Excerpted data:
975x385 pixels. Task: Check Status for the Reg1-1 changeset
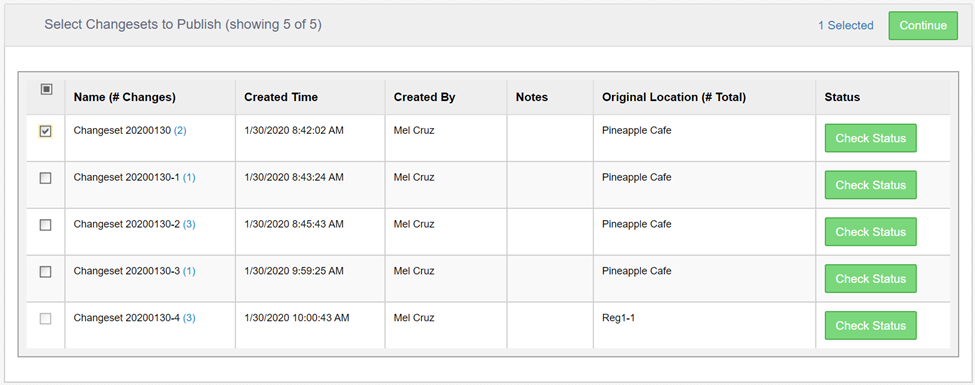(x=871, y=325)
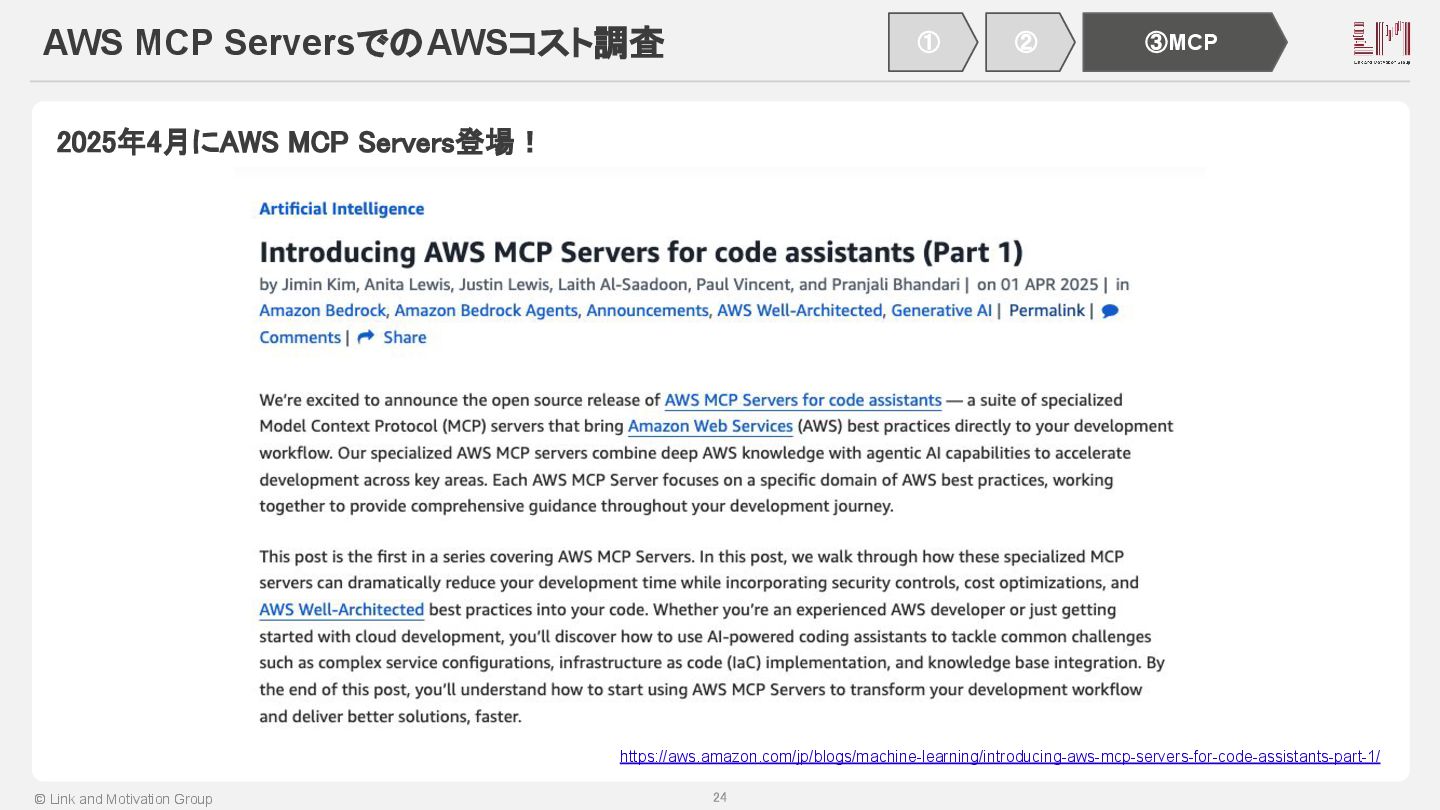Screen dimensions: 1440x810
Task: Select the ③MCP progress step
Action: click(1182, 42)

Exercise brief:
Where an entry includes a picture, drop it, and print the rest of the material word for word.

Answer for this exercise:
975x385 pixels. Task: Check Status for the Reg1-1 changeset
(x=871, y=325)
Screen dimensions: 1440x810
Task: Select the ③MCP progress step
Action: click(1182, 42)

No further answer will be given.